Records for the task
• • • • • • •
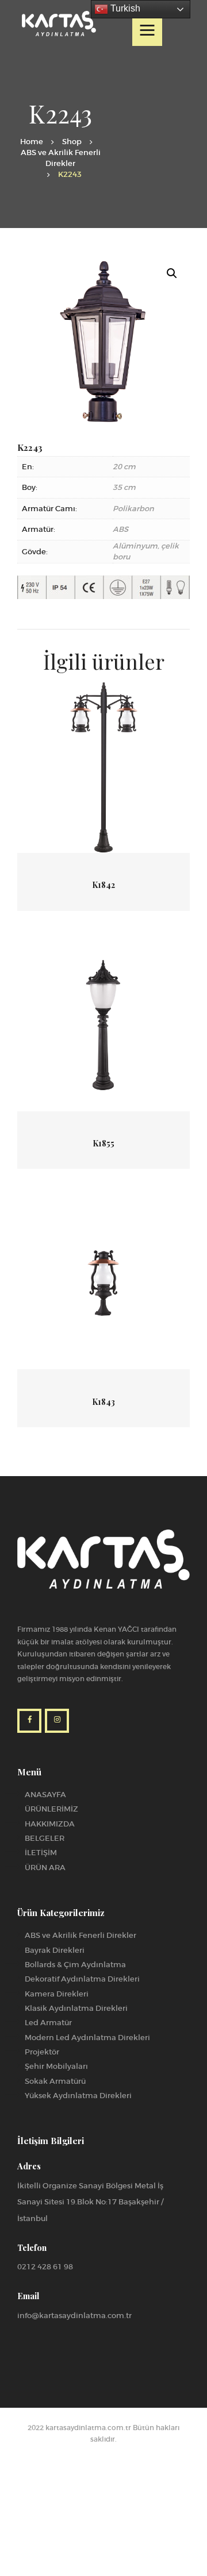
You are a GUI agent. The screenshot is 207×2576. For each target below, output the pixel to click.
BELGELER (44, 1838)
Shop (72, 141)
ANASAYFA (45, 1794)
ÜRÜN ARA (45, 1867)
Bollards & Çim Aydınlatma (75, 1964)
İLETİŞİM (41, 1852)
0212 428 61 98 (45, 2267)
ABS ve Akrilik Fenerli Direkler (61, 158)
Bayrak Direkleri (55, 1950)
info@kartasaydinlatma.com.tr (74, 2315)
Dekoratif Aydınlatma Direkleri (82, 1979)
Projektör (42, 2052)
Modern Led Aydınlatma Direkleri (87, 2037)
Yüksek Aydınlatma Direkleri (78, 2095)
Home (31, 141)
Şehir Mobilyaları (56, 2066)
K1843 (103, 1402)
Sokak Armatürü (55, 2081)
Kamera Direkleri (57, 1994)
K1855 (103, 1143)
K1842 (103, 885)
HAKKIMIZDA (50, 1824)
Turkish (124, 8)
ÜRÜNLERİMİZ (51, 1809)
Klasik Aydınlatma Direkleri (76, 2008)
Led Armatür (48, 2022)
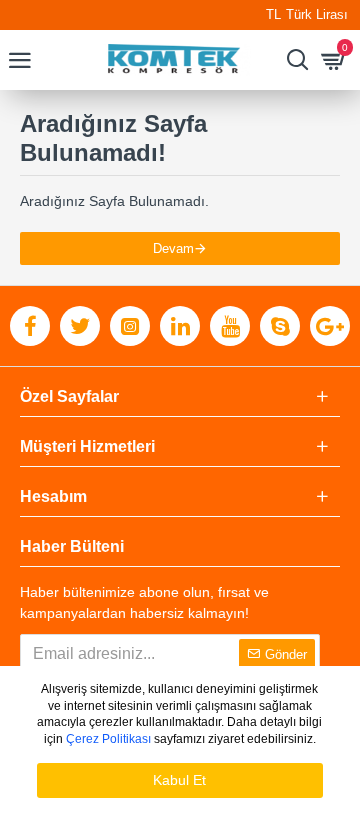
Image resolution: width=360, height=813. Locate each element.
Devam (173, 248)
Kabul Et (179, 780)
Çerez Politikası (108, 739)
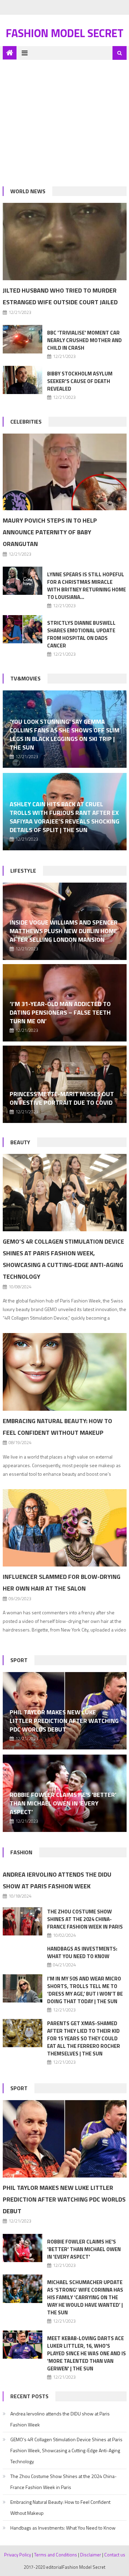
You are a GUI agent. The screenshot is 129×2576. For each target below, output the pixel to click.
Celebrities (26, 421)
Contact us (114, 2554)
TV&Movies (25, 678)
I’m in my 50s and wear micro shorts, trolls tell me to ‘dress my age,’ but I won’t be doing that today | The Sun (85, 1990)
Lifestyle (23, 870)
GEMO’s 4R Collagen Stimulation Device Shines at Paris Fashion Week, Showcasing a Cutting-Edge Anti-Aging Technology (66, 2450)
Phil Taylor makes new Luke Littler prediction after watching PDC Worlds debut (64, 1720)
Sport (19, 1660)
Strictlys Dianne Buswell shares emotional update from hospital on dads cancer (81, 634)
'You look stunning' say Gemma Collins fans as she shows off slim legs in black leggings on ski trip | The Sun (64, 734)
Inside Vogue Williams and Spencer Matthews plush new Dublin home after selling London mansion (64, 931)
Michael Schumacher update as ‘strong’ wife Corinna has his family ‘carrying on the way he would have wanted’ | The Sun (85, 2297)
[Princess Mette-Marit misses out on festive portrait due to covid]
• • • • • • •
Task objective
Starting at the line above that holds "Dekoratif Aydınlatma Direkleri (82, 1979)", repeat every line exactly down to and including the line that holds "Lifestyle (23, 870)", then stop. Do not carry over any pictures.

Result of the task
Dekoratif Aydınlatma Direkleri (82, 1979)
Projektör (42, 2052)
Modern Led Aydınlatma Direkleri (87, 2037)
Yüksek Aydınlatma Direkleri (78, 2095)
Home (31, 141)
Şehir Mobilyaları (56, 2066)
K1843 (103, 1402)
Sokak Armatürü (55, 2081)
Kamera Direkleri (57, 1994)
K1855 (103, 1143)
K1842 (103, 885)
HAKKIMIZDA (50, 1824)
Turkish (124, 8)
ÜRÜNLERİMİZ (51, 1809)
Klasik Aydınlatma Direkleri (76, 2008)
Led Armatür (48, 2022)
Image resolution: width=360, height=813. Locate each element.
Devam (173, 248)
Kabul Et (179, 780)
Çerez Politikası (108, 739)
You are a GUI agent. The screenshot is 129×2576. For each target below, output the pixel to click.
Celebrities (26, 421)
Contact us (114, 2554)
TV&Movies (25, 678)
I’m in my 50s and wear micro shorts, trolls tell me to ‘dress my age,’ but I won’t be doing that today | The Sun (85, 1990)
Lifestyle (23, 870)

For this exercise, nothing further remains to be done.